Problems and tasks
1. In the essay on the zebra and CNC woodworking, how far off-center does a raw wooden block need to be placed in the CNC machine to ruin the entire piece?
2. Write out the passage from the essay on the zebra and CNC woodworking, starting at "Looking at our" and ending at "a dull blade.".
3. Write the next part of the essay on the zebra and CNC woodworking, picking up after its final sentence.

Document excerpt
The hubris of the zebra
Today, our high-quality furniture is made possible through a fusion of cutting-edge CNC machines and traditional craftsmanship. In our factory, you’ll find artisans carving wood with the intuition of a lifetime alongside experts who operate multiple CNC machines with the latest technical knowledge. It was in this setting, while watching a machine navigate the complex curves of a chair, that I found myself thinking—strangely enough—of a zebra.
To be precise, I was remembering a time when I felt a desperate sense of relief and joy upon learning that AI couldn’t recognize a zebra. It was a fragile straw I clung to, a way of telling myself, “See? There are still things where humans are superior.” This is known as the “Symbol Grounding Problem.” You can tell an AI that a zebra is “a horse with stripes,” and it will store those 17 characters perfectly. But because the AI has no “grounding”—no physical experience of what a horse or a stripe actually is—it could look right at a zebra and see nothing but noise. I laughed to mask my anxiety, thinking, “At least I know what a zebra is.”
The 3D revolution: AI gets a body (sort of)
That desperate sense of relief didn’t last long. With the advent of 3D CG data and advanced image recognition, AI learned to verify visual information against 3D shapes. It stopped looking at “strings of text” and started looking at “geometry.” Suddenly, the AI could “see” the zebra. My smug superiority quickly turned into a profound awe of technology.
This same innovation transformed our factory. In the old days, operating a CNC machine required us to manually input endless strings of numerical coordinates. Today, we scan a hand-carved prototype (like the one in the photo) into 3D data, and the computer calculates the complex paths for the drill bits automatically. The “symbols” are now grounded in “shape.”
The 0.1mm wall: Where AI hits a dead end

Looking at our high-tech factory, you might think furniture production has become as easy as pressing “Print.” But here is the catch: AI still doesn’t have hands. Even with perfect 3D data, the CNC machine is only as good as the person who “sets” the wood. Wood is a living, breathing material. It expands with humidity and shrinks with heat. If a craftsman places a raw wooden block into the CNC machine even 0.5mm off-center, the entire piece is ruined. The AI can calculate the path, but it cannot “feel” the tension in the wood or the slight vibration of a dull blade.

Supplied material
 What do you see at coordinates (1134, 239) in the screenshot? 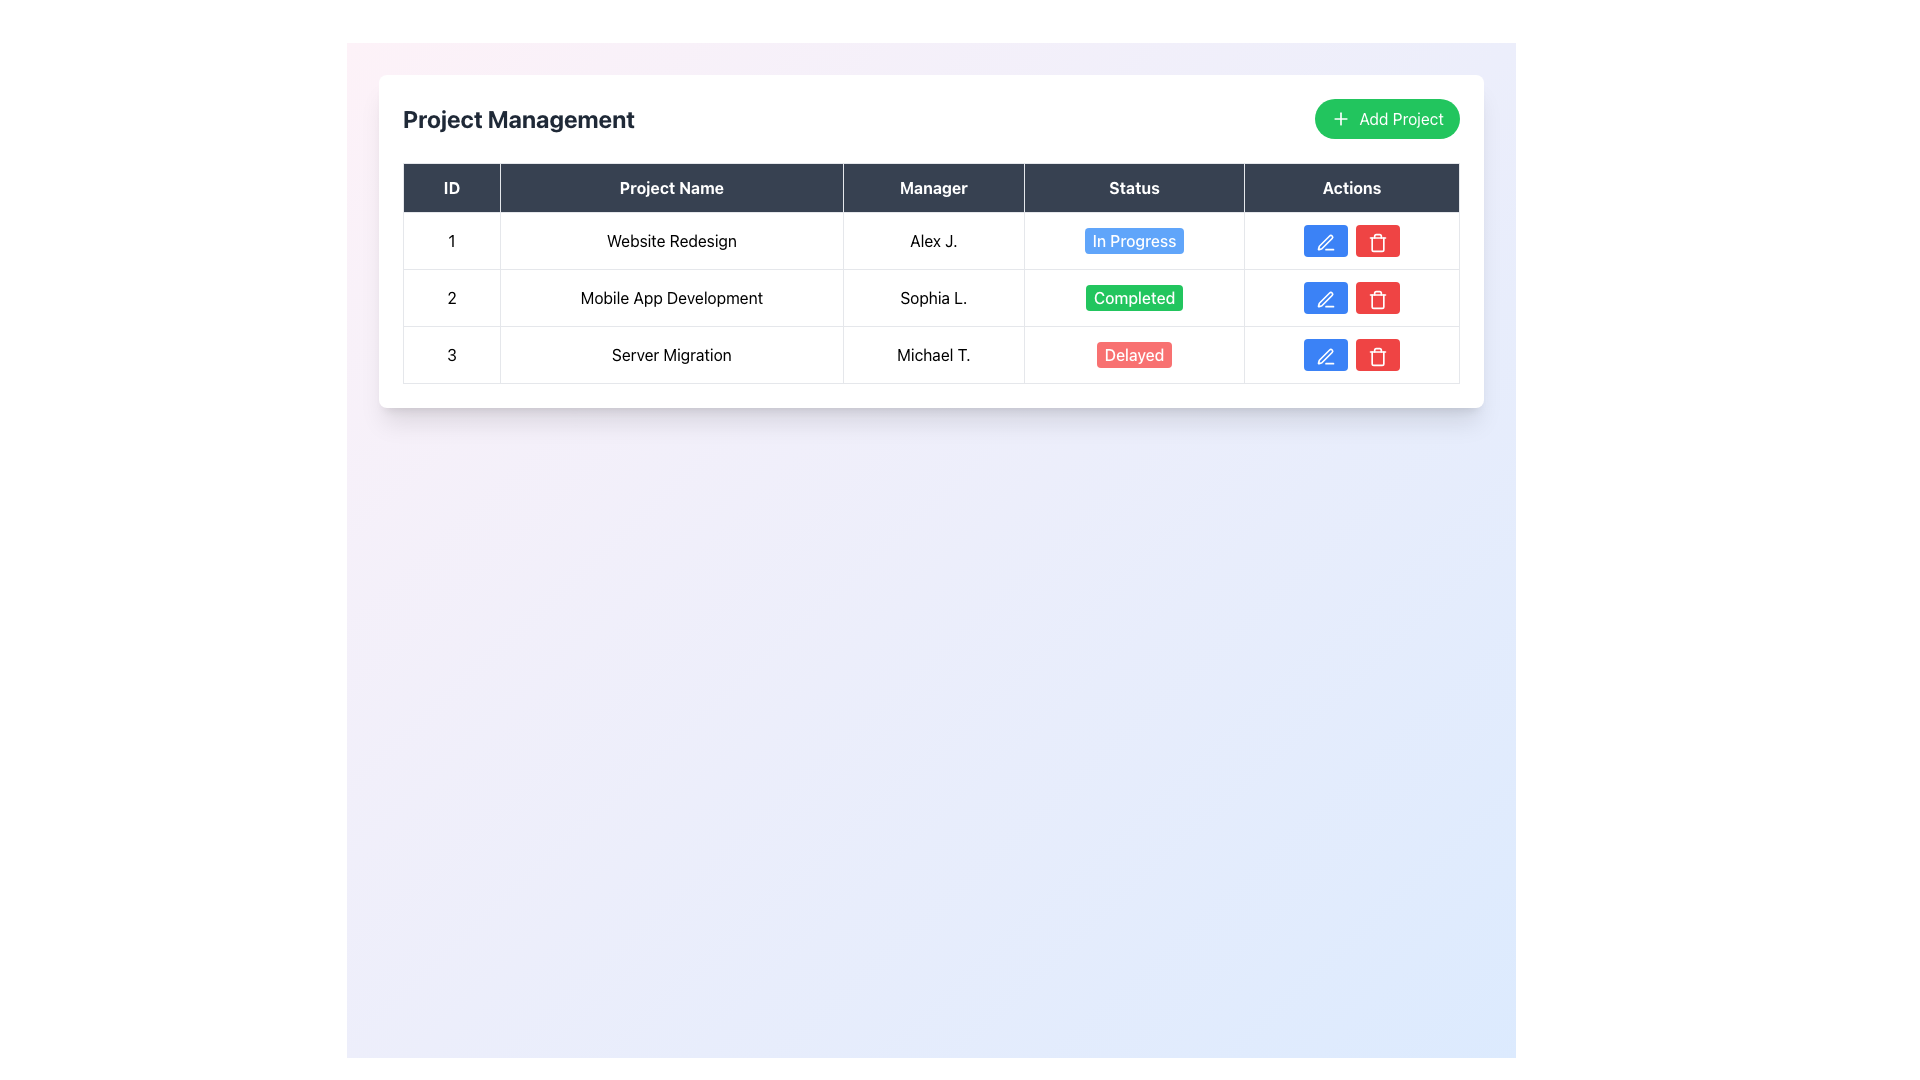
I see `status displayed on the 'In Progress' label located in the 'Status' column of the first row of the project management table for the 'Website Redesign' project` at bounding box center [1134, 239].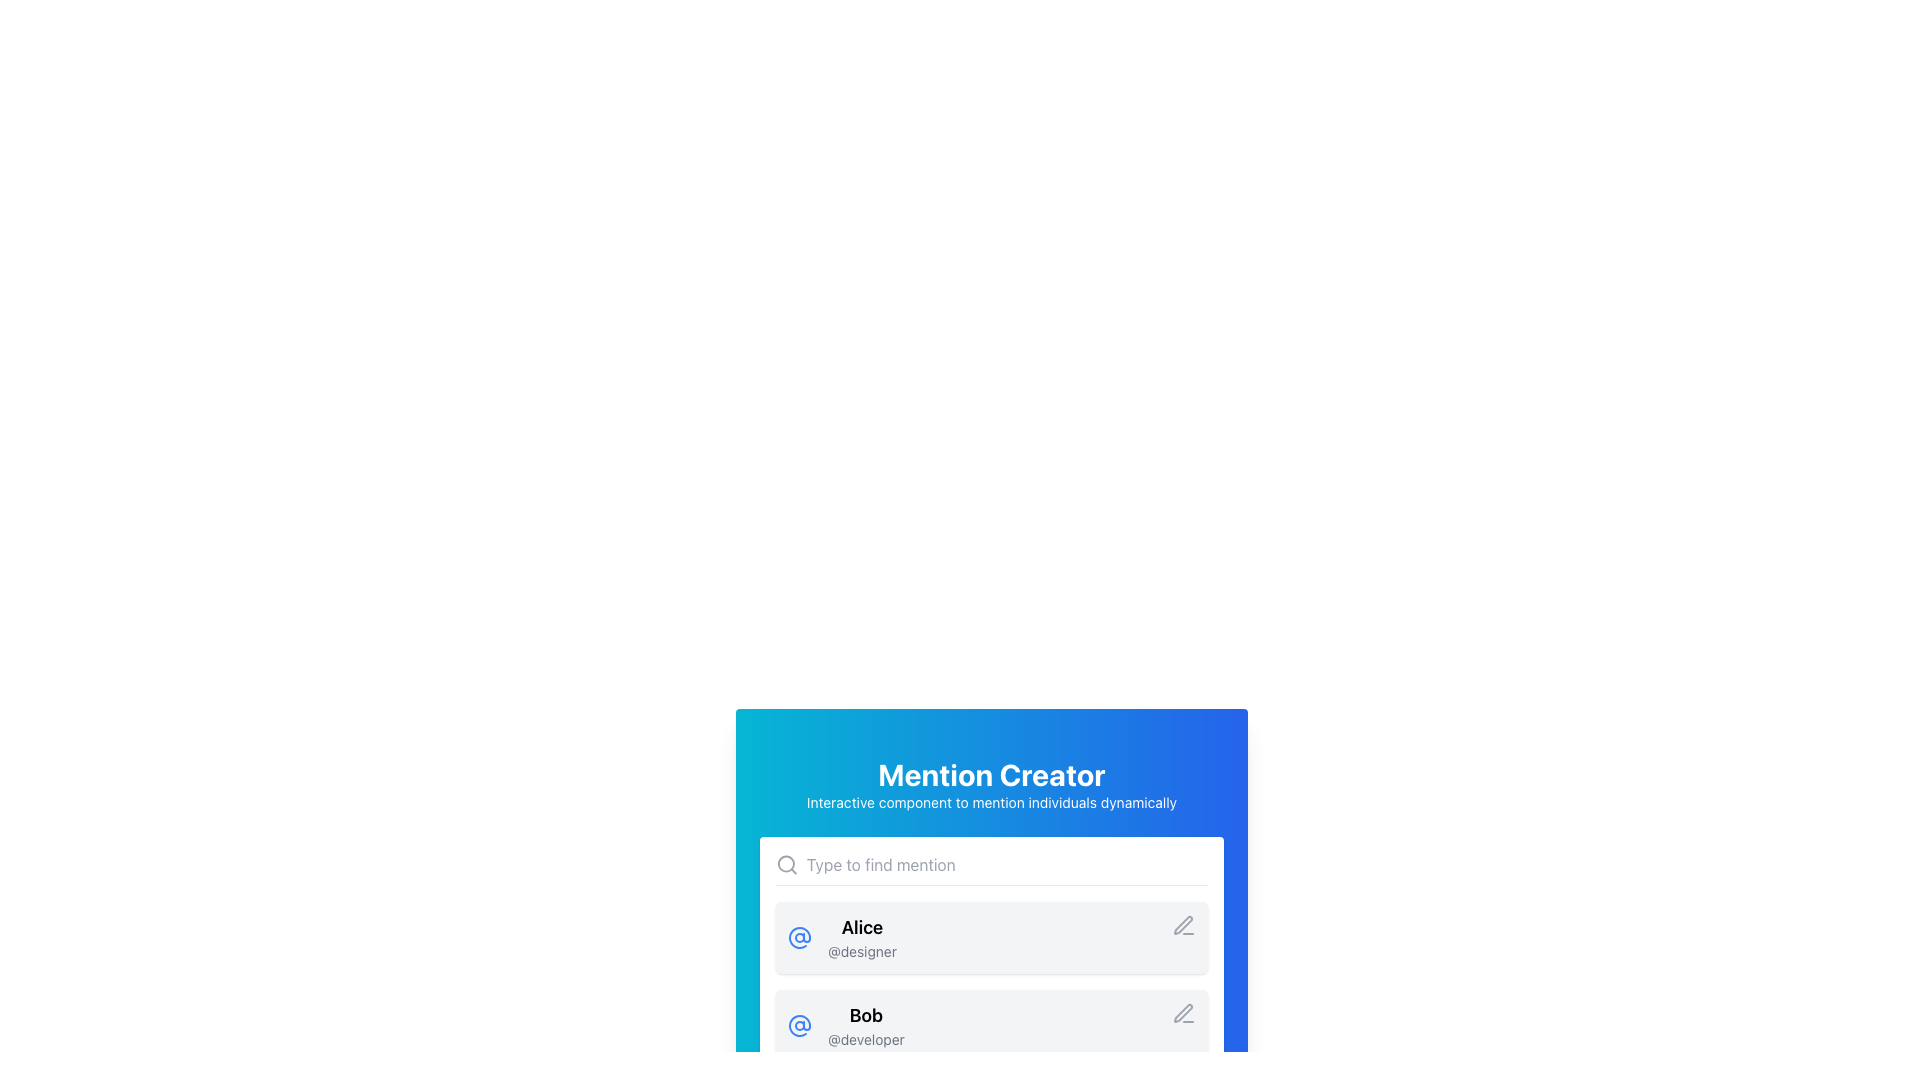 Image resolution: width=1920 pixels, height=1080 pixels. Describe the element at coordinates (1184, 1014) in the screenshot. I see `the edit icon located at the rightmost side of the row labeled 'Bob@developer'` at that location.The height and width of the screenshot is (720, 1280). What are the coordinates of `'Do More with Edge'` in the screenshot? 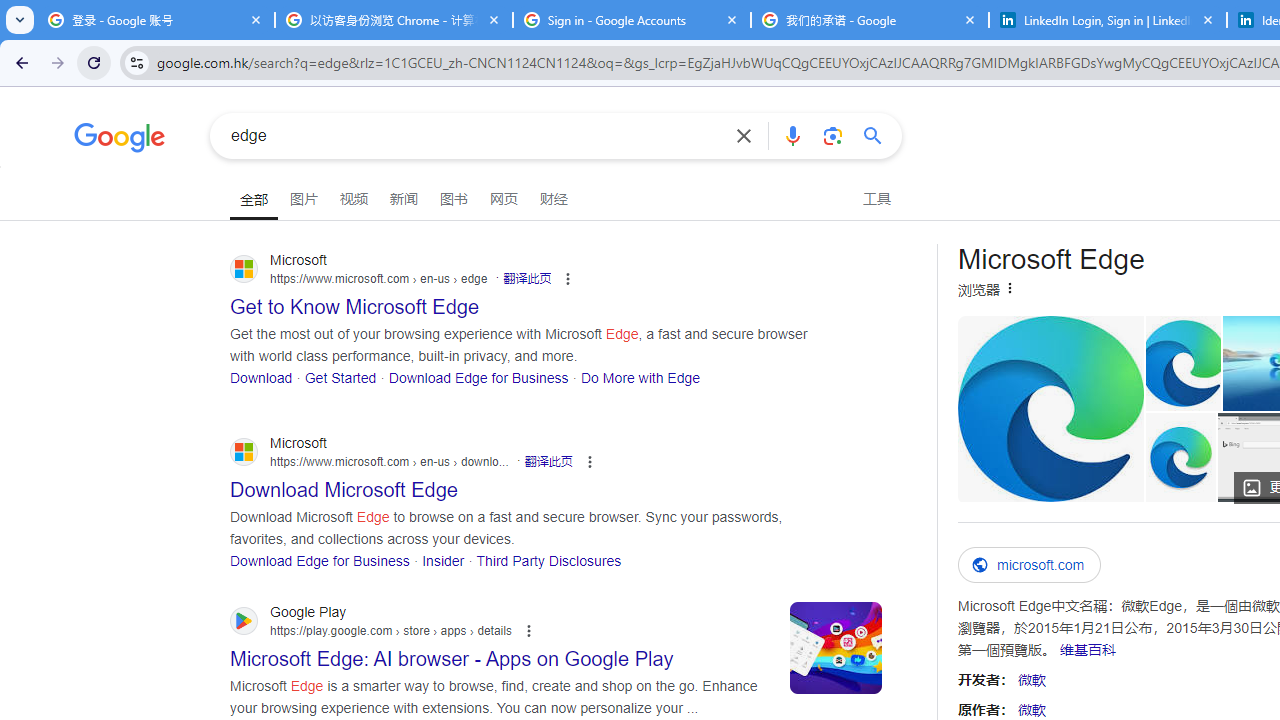 It's located at (641, 377).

Answers to the tasks
1. 0.5mm

2.
Looking at our high-tech factory, you might think furniture production has become as easy as pressing “Print.” But here is the catch: AI still doesn’t have hands. Even with perfect 3D data, the CNC machine is only as good as the person who “sets” the wood. Wood is a living, breathing material. It expands with humidity and shrinks with heat. If a craftsman places a raw wooden block into the CNC machine even 0.5mm off-center, the entire piece is ruined. The AI can calculate the path, but it cannot “feel” the tension in the wood or the slight vibration of a dull blade.

3.
This is the new Symbol Grounding Problem. AI understands the geometry, but it doesn’t understand the gravity or the friction. It takes a human expert to bridge the gap between the digital dream and the physical reality. At CondeHouse, our CNC machines do the heavy lifting, but our craftsmen provide the “grounding.”
Hatsune Miku is the ultimate “ungrounded” symbol—a star born from digital code. But the Hatsune Miku Art Chair is where that symbol finally meets the earth. We took the flawless 3D geometry of a virtual icon and handed it over to our craftsmen, who had to navigate the unpredictable “friction” of real Hokkaido timber. It is a piece that solves the Symbol Grounding Problem by turning pixels into something you can actually touch and sit on. Why settle for a digital image when you can own the physical manifestation of a dream, grounded by human hands?
Ready to feel the “grounded” reality of digital art? Click the banner below to see the Art Chair collection up close.


Shungo Ijima
Global Connector | Reformed Bureaucrat | Professional Over-Thinker
After years of navigating the rigid hallways of Japan’s Ministry of Finance and surviving an MBA, he made a life-changing realization: spreadsheets are soulless, and wood has much better stories to tell.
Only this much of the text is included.